Compilation album by Willie Nelson
- Released: 1975
- Genre: Country
- Label: United Artists

Willie Nelson chronology
| Spotlight on Willie Nelson (1974) | Country Willie (1975) | What Can You Do to Me Now (1975) |

= Country Willie =

Country Willie is a 1975 compilation album by country singer Willie Nelson. It was issued by United Artists Records, the successor label to Liberty Records.

==Background==
In 1975, despite recording for Liberty, Monument, RCA and Atlantic, Willie Nelson had finally found major mainstream success as a recording artist. As RCA did after Willie signed with Atlantic, United Artists Records began reissuing Willie Nelson tracks it had in their vaults.
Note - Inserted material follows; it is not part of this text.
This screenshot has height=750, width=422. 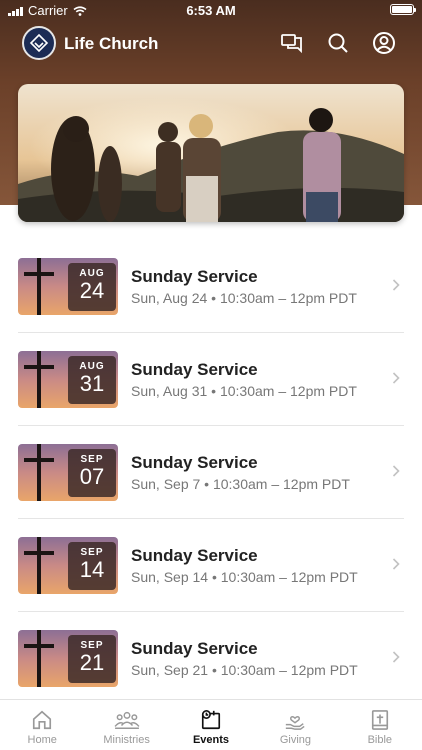 What do you see at coordinates (211, 740) in the screenshot?
I see `tab-label: Events` at bounding box center [211, 740].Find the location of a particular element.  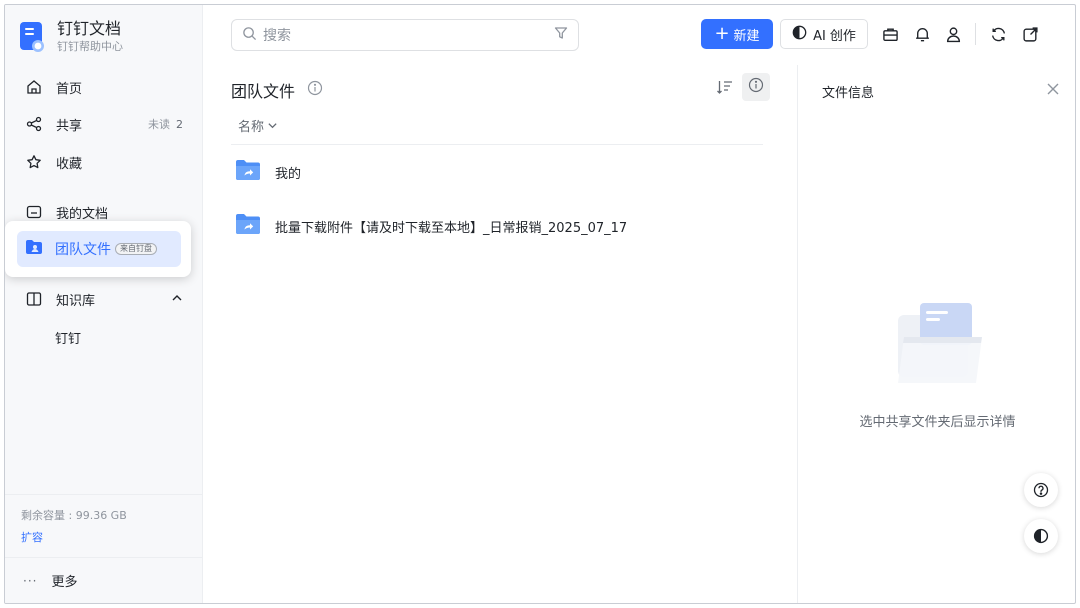

details-toggle-button is located at coordinates (756, 87).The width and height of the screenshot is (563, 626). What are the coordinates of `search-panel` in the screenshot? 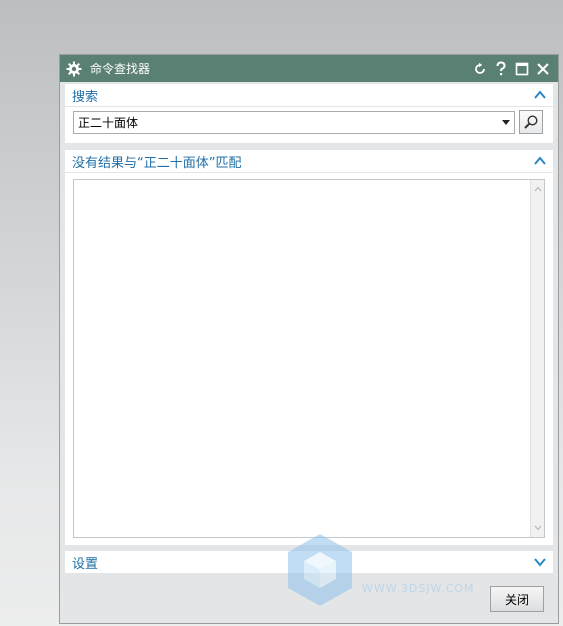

The first reissue from United Artists, The Best Of Willie Nelson, was a reconfigured version of his 1962 debut for Liberty, ...And Then I Wrote, with "Half A Man", from his second Liberty album, Here's Willie Nelson, added. For this album, United Artists gathered six previously unreleased songs, two songs from Here's Willie Nelson, and two songs issued only as singles. Among the unreleased songs was a duet with his then-wife, Shirley Collie: "Columbus Stockade Blues". Unfortunately, she is not credited on the LP.

Despite not charting, this album was reissued at least twice in the 1980s: by a newly reactivated Liberty Records around 1980 (LN-10013), and on CD (alongside The Best Of Willie Nelson) by EMI-Manhattan in 1988 (CDP7 48399 2).

==Track listing==
1. Country Willie
2. There'll Be No Teardrops Tonight (originally issued as Liberty 55661 in 1963)
3. Right or Wrong (originally issued on Here's Willie Nelson in 1963, and issued as Liberty 56143 in 1969)
4. I'll Walk Alone
5. Take Me as I Am (Or Let Me Go)
6. Night Life (originally issued as United Artists single UA 641 in 1963)
7. Seasons of My Heart
8. Columbus Stockade Blues (with Shirley Collie, uncredited)
9. There Goes a Man
10. The Last Letter (originally issued on Here's Willie Nelson in 1963)

All selections previously unreleased except as indicated.